An insurance industry critic says a 2020 tort reform measure has given consumers a false hope of auto insurance rate reductions in the wake of a new study predicting rising premium rates this year in Louisiana.
Eric Holl, executive director of the nonprofit Real Reform Louisiana, said the Civil Justice Reform Act, which took effect in January of last year, has yet to produce lower auto insurance rates. A study by the financial research website ValuePenguin said Louisiana auto rates would on average increase this year by 0.82%, which is higher than the national average.
The average cost of auto insurance in the state is now $3,720, which is 92% higher than the U.S. average, ValuePenguin reported. But Louisiana auto insurance rates have declined somewhat in recent years, with last year’s rates declining 1.71%, the study said.
“Legislators voted for tort reform based on the false promise of rapid rate reductions of 10 to 25%,” Holl said in an email to the Louisiana Record. “We've seen no rate reductions, and now Louisianans have fewer rights when their insurance company forces them to go to court.”
Supporters of the tort reform measure, including provisions that aim to reduce medical damages awards, say another year or more is needed before the reforms’ impact on the premiums will be seen. More claims under the new rules will have to work their way through the legal system before a clearer picture of the claims experience emerges, they say.
In addition, tort reform supporters point to how bodily injury claims filed in Louisiana have been much higher per capita than the national average, leading to higher damages awards and, in turn, higher auto insurance rates.

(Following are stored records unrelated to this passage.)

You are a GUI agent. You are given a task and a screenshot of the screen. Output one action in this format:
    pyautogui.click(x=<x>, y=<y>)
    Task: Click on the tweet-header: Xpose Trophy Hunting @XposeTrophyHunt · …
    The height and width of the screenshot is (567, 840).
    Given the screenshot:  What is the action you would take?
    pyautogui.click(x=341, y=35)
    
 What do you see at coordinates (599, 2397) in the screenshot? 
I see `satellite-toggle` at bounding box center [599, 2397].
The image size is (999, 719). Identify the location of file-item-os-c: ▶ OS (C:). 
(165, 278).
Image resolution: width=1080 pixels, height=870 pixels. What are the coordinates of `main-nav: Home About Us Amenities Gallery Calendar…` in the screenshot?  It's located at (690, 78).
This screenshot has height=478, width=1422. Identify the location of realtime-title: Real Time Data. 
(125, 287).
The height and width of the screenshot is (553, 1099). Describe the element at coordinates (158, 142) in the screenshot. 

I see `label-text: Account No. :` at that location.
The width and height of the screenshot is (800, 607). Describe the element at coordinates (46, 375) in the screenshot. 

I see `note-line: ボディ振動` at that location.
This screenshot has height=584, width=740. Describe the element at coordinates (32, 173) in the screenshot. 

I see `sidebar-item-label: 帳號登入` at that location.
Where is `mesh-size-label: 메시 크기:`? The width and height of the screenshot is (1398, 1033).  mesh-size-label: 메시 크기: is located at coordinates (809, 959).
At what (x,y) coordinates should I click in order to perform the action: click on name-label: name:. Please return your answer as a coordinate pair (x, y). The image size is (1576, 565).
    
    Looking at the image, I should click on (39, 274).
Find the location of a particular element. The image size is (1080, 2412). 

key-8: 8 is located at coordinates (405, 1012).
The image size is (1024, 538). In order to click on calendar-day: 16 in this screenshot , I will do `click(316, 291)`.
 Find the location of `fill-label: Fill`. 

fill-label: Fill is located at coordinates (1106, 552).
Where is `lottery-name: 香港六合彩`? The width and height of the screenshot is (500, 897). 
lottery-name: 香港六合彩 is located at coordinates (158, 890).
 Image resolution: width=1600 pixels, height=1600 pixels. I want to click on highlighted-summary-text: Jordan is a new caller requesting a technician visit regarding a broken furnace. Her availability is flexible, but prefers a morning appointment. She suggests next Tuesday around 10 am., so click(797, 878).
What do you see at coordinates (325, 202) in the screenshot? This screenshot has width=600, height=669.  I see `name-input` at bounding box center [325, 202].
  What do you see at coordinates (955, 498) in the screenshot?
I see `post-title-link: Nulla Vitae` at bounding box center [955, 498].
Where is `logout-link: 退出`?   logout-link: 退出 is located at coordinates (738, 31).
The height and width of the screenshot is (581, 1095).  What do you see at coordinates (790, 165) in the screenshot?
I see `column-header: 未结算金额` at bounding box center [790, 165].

“The supporters of tort reform now say it'll take years before we see an impact on auto rates, but that's not what they said when the legislation was being debated and then signed,” Holl said. “The insurance commissioner, prominent business lobbyists and insurance-friendly legislators all promised us rapid auto insurance rate reductions as a result of tort reform.”
Real Reform Louisiana suggests that the insurance industry needs to rethink how rates are calculated to ensure that they are based on the real risks people pose when they drive. Penalizing good drivers using non-driving criteria such as education, occupation, gender and credit scores tends to unfairly penalize poorer drivers with good driving records, Holl said.